Without a roadmap, you're flying blind, and a written retirement
plan is the first step toward financial security. The second
is saving in the wrong places. Now a diversified portfolio
helps your money grow while managing risk. Number three underestimating expenses.

(53:32):
These expenses are healthcare costs, inflation, and lifestyle choices that
can drain your savings faster than you think. The fourth
piece we covered is claiming Social Security too early, so
waiting until your full retirement age or longer can significantly
boost your benefits. The fifth and final piece is tapping

(53:54):
into your four to one K two early, so taxes, penalties,
and lost growth really make this a costly mistake. You've
worked hard to build a career, to support your family
and to save for the future. Well now it's time
to take care of you. So make a plan, stick
to it, and set yourself up for your retirement that

(54:17):
you deserve. So if today's discussion has resonated with you,
don't wait to take the next step.
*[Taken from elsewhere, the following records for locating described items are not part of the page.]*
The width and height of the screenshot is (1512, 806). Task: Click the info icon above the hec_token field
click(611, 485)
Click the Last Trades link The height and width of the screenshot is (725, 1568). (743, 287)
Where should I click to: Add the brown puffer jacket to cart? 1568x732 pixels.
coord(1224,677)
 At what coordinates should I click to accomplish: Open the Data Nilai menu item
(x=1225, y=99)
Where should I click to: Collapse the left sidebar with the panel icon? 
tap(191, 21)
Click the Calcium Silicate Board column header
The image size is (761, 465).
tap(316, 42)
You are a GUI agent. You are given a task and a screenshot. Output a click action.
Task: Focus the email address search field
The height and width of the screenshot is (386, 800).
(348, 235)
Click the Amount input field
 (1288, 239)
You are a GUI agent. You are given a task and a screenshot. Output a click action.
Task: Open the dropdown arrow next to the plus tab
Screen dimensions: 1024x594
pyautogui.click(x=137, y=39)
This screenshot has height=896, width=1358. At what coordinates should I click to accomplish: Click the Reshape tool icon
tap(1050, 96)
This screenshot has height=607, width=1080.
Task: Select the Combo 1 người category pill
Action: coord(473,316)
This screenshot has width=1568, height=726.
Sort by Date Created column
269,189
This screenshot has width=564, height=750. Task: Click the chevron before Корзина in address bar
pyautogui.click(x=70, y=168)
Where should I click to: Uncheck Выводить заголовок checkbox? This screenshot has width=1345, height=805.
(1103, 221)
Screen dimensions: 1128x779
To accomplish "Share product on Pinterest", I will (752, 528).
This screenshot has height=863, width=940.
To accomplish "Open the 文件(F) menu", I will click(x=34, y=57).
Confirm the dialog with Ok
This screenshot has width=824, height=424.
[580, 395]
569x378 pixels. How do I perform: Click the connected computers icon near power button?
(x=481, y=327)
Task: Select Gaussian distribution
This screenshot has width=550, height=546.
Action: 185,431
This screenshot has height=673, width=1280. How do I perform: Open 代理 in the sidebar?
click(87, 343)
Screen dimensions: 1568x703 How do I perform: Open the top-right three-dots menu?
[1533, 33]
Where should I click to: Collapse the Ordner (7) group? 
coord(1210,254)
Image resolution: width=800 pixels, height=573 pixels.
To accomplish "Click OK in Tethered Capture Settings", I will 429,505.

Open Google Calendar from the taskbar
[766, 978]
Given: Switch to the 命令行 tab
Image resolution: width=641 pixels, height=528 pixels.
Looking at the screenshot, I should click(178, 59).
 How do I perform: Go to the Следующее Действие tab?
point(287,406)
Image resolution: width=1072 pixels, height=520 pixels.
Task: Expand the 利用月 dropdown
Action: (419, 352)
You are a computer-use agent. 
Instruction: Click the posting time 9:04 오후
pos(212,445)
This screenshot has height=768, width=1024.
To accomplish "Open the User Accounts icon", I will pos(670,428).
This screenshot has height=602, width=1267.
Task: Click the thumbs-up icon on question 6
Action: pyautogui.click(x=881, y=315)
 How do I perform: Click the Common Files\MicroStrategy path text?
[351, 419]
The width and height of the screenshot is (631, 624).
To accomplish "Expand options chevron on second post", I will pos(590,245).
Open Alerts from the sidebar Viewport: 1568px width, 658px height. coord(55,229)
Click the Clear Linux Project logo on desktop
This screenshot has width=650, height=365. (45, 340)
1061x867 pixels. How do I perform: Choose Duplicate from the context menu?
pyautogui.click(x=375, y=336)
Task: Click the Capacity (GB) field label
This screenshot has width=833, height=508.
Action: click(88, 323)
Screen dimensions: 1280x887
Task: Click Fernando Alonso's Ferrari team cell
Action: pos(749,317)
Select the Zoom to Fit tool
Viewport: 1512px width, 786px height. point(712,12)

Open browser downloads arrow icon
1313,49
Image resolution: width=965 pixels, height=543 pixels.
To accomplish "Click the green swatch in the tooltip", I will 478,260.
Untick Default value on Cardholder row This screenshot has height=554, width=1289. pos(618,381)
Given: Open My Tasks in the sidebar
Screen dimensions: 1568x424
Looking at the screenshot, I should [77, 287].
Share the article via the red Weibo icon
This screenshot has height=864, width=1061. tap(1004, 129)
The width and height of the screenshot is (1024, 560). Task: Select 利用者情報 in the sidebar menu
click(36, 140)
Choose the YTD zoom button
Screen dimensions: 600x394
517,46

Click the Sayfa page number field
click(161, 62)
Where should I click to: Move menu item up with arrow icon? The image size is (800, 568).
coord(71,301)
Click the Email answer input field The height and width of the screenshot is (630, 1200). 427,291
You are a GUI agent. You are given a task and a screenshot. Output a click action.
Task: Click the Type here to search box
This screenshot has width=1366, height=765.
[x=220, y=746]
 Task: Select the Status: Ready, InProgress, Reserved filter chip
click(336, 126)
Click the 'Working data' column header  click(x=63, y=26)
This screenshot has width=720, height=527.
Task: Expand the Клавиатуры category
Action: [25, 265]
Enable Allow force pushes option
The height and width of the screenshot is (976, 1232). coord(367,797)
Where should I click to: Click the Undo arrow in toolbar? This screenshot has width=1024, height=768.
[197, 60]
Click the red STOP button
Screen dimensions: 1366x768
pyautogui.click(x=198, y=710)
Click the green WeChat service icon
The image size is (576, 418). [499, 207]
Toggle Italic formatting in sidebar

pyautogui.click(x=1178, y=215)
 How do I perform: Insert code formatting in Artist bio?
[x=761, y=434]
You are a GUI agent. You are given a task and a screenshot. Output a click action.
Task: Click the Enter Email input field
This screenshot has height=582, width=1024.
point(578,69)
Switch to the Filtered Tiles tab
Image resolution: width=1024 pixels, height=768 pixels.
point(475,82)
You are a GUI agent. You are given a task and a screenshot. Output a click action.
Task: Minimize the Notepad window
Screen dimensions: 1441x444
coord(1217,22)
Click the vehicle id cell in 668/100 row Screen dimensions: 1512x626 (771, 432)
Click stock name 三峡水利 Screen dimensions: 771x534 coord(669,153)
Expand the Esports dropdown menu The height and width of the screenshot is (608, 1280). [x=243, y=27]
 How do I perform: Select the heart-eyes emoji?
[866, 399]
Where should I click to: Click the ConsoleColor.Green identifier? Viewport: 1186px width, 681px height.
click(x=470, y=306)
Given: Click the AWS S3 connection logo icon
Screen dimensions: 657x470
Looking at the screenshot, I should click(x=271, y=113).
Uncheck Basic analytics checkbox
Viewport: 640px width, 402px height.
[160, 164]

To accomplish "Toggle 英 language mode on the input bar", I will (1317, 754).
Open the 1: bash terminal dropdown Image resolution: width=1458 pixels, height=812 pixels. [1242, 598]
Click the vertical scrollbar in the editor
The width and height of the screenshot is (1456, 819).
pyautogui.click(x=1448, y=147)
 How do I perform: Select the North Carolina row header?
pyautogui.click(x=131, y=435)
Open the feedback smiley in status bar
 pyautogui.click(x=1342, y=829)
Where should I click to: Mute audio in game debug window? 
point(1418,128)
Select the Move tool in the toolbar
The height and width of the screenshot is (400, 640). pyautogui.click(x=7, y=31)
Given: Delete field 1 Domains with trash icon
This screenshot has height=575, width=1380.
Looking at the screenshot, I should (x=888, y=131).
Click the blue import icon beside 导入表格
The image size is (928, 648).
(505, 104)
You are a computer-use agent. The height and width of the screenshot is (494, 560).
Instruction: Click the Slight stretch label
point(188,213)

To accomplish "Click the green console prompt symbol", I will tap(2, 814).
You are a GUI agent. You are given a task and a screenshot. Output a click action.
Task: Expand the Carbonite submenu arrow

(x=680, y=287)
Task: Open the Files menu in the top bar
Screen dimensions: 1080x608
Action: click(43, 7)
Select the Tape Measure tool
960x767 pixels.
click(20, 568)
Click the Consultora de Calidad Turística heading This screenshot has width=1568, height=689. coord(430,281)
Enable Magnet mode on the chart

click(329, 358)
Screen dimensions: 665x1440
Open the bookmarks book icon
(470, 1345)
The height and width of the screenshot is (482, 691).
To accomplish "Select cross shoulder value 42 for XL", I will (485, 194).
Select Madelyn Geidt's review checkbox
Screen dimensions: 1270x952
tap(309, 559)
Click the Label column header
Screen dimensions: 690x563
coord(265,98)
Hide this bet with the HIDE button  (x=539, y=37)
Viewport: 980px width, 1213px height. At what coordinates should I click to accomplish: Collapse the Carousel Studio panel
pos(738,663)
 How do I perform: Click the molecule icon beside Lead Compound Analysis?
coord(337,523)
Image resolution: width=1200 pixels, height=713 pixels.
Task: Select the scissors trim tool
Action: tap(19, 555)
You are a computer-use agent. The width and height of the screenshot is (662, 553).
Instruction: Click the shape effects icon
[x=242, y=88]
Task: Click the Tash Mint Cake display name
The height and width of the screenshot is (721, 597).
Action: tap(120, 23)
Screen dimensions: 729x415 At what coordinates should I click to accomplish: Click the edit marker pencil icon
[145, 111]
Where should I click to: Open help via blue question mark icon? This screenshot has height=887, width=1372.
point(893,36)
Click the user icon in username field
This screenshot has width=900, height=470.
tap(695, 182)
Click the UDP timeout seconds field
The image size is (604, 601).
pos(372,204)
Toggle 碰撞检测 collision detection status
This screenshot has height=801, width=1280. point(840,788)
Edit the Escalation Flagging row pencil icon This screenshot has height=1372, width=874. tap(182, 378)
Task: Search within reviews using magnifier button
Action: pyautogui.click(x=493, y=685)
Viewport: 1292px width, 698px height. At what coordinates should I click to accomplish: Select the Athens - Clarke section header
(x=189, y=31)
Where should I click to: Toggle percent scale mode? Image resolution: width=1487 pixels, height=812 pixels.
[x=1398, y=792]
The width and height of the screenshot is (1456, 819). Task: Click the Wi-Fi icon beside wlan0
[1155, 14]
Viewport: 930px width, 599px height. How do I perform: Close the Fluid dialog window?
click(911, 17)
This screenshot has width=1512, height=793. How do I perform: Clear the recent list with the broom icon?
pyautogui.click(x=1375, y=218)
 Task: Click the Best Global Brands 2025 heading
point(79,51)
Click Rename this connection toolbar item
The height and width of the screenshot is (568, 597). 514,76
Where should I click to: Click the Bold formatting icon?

Call me at
five point eight two zero three one nine eight three
or visit PRESCOTTPW dot com and set your appointment, go
to new clients and follow the three step process. So

(54:38):
as you think about your retirement your retirement, remember this,
it's not just about the numbers. It's about your freedom.
Freedom to spend your days as you choose, pursue your passions,
and enjoy the fruits of your labor. Thank you for
joining me today on your money matters with Drew Prescott,
Chartered Retirement Planning counselor an accredited Wealth Management advisor at

(55:02):
Prescott Private Wealth in Troy, New York. So until next time,
take care of your finances, plan smart, and enjoy the
journey to a fulfilling retirement. God bless you all and
thank you so much for taking the time out on
this beautiful Sunday, and hope that you have a wonderful weekend.